* Item de trabalho A
Transcreva o trecho sobre o aplicativo Family Faces de "Agora, um novo" a "já são adultas.".
* Item de trabalho B
Retome o trecho sobre o aplicativo Family Faces e dê continuidade a ele a partir da última frase apresentada.
### Trecho
Agora, um novo aplicativo deve mudar esse cenário. O Family Faces, desenvolvido pela Multiconnect em parceria com a Microsoft, promete reconhecer facialmente qualquer pessoa cadastrada, independente da idade e das mudanças no rosto.
Diferentemente de outras tecnologias de reconhecimento facial, ele não utiliza bancos de informações sobre etnia, gênero e raça, e sim uma métrica mais universal: o cálculo da distância entre 27 pontos do seu rosto. Segundo, Luiz Vianna, fundador da Multiconnect, essas distâncias se mantêm pelo resto da vida, da infância à velhice – portanto, seria especialmente útil no desaparecimento de crianças que agora já são adultas.
######
### Dados fornecidos
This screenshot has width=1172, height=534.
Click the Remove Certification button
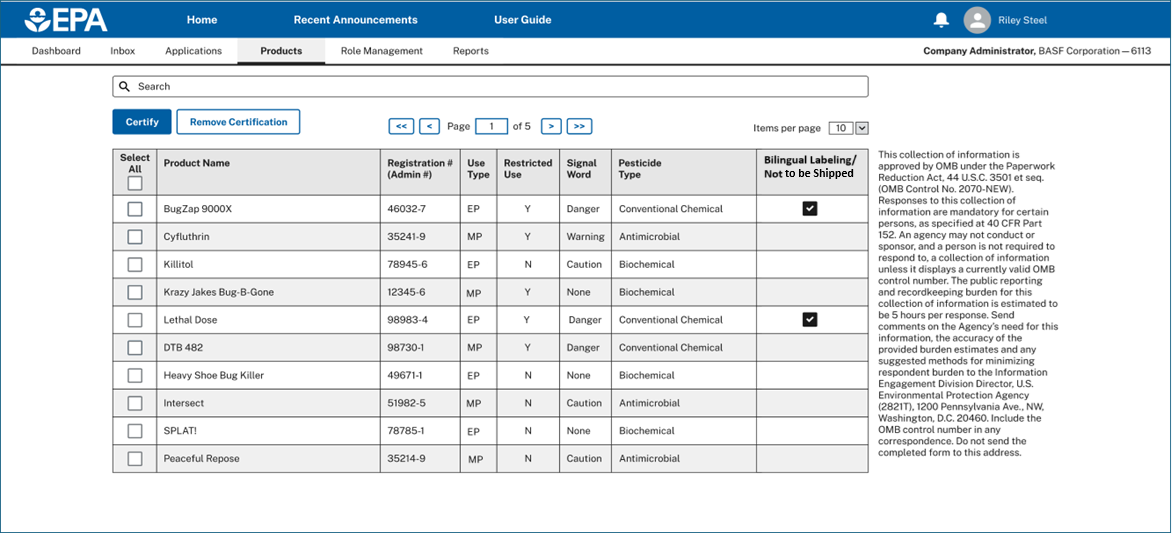238,122
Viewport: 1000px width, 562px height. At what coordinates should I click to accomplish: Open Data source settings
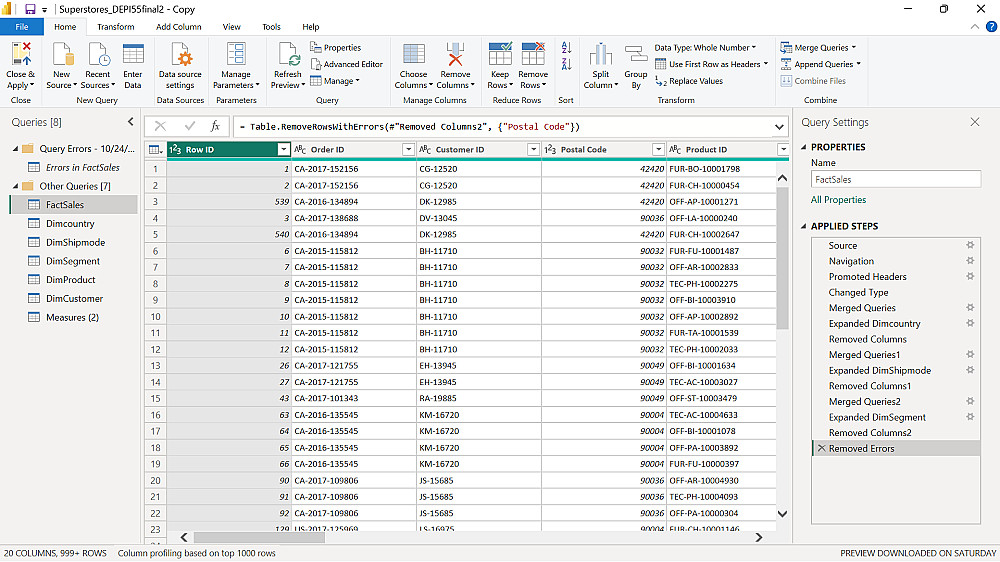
######
* Resposta do exercício A
Agora, um novo aplicativo deve mudar esse cenário. O Family Faces, desenvolvido pela Multiconnect em parceria com a Microsoft, promete reconhecer facialmente qualquer pessoa cadastrada, independente da idade e das mudanças no rosto.
Diferentemente de outras tecnologias de reconhecimento facial, ele não utiliza bancos de informações sobre etnia, gênero e raça, e sim uma métrica mais universal: o cálculo da distância entre 27 pontos do seu rosto. Segundo, Luiz Vianna, fundador da Multiconnect, essas distâncias se mantêm pelo resto da vida, da infância à velhice – portanto, seria especialmente útil no desaparecimento de crianças que agora já são adultas.

* Resposta do exercício B
Vianna conta um teste que fez para o presidente da Microsoft, Brad Smith. Cadastrou no banco de dados a foto antiga de uma funcionária da Multiconnect, de quando ela tinha 14 anos, como se ela tivesse desaparecido nessa idade. “Aí tiramos uma foto dela agora, com 45 anos. O app imediatamente encontrou no banco de dados o caso que tínhamos cadastrado e identificou que elas poderiam ser a mesma pessoa”, explica.
O app poderia solucionar, por exemplo, o caso de Ivanise Esperidião da Silva, fundadora do Mães da Sé, hoje com 60 anos. Desde 1995, ela procura a filha adolescente, Fabiana, que desapareceu no bairo de Pirituba, em São Paulo, onde elas moravam.
Seu luto virou luta: fundou a ONG e encontrou em Vianna um grande aliado, que já doou dinheiro e equipamentos para a organização.
Quando ele soube, em 2017, que a Microsoft havia lançado uma iniciativa mundial chamada A.I. for Good (“Inteligência Artificial para o Bem”), percebeu que era sua chance de colaborar também com sua expertise. A big tech entrou com a tecnologia; a Multiconnect, com a mão de obra; e as Mães da Sé, com o banco de dados.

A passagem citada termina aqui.